B. Counsel of Record:
Opposing Side
Howard R. Lonergan argued the cause and filed a brief for respondent.

Thomas H. Denney argued the cause for petitioner. With him on the brief were Lee Johnson and John W. Osborn.
C. The Arguments:
Opposing Side
Unavailable Unavailable
Opposing Side
Melvin L. Wulf, Burt Neuborne, and Joel M. Gora filed a brief for the American Civil Liberties Union, as amicus curiae, urging affirmance.
Alan S. Ganz, Frank Carrington, Ronald E. Sherk, and Fred E. Inbau filed a brief for Americans for Effective Law Enforcement, Inc., et al. as amici curiae urging reversal.

“We believe this search was constitutionally permissible under the principles of Chimel v. California. Chimel stands in a long line of cases recognizing an exception to the warrant requirement when a search is incident to a valid arrest. The basis for this exception is that when an arrest is made, it is reasonable for a police officer to expect the arrestee to use any weapons he may have and to attempt to destroy any incriminating evidence then in his possession. The Court recognized in Chimel that the scope of a warrantless search must be commensurate with the rationale that excepts the search from the warrant requirement. Thus, a warrantless search incident to arrest, the Court held in Chimel, must be limited to the area ‘into which an arrestee might reach.’
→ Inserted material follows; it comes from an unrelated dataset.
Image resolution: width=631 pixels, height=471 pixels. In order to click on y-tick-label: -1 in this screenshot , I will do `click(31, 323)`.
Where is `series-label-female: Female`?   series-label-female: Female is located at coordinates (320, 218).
Where there is no formal arrest, as in the case before us, a person might well be less hostile to the police and less likely to take conspicuous, immediate steps to destroy incriminating evidence on his person.  Since he knows he is going to be released, he might be likely instead to be concerned with diverting attention away from himself. Accordingly, we do not hold that a full Chimel search would have been justified in this case without a formal arrest and without a warrant. But the respondent was not subjected to such a search.

At the time Murphy was being detained at the station house, he was obviously aware of the detectives’ suspicions. Though he did not have the full warning of official suspicion that a formal arrest provides, Murphy was sufficiently apprised of his suspected role in the crime to motivate him to attempt to destroy what evidence he could without attracting further attention. Testimony at trial indicated that after he refused to consent to the taking of fingernail samples, he put his hands behind his back and appeared to rub them together. He then put his hands in his pockets, and a ‘metallic sound, such as keys or change rattling’ was heard…

On the facts of this case, considering the existence of probable cause, the very limited intrusion undertaken incident to the station house detention, and the ready destructibility of the evidence, we cannot say that this search violated the Fourth and Fourteenth Amendments. Accordingly, the judgment of the Court of Appeals is reversed.”

Held: the judgment of the Court of Appeals is reversed.

Justice Vote: 2 Pro vs. 7 Con:

  • Stewart, P. Con (Wrote majority opinion)
  • White, B. Con (Wrote concurring opinion)
  • Marshall, T. Con (Wrote concurring opinion) 
  • Blackmun Con (Wrote concurring opinion) 
  • Burger, W. Con (Joined Blackmun’s concurrence)
  • Powell, L. Con (Wrote concurring opinion)
  • Rehnquist, W. Con (Joined Powell’s concurrence)
  • Douglas, W. Pro (Wrote dissenting opinion)
  • Brennan, W. Pro (Wrote dissenting opinion)

The ACLU filed as amicus urging affirmance; the US Supreme Court reversed the ruling of the United States Court of Appeals for the Ninth Circuit in a 7-2 vote, giving the ACLU an apparent loss.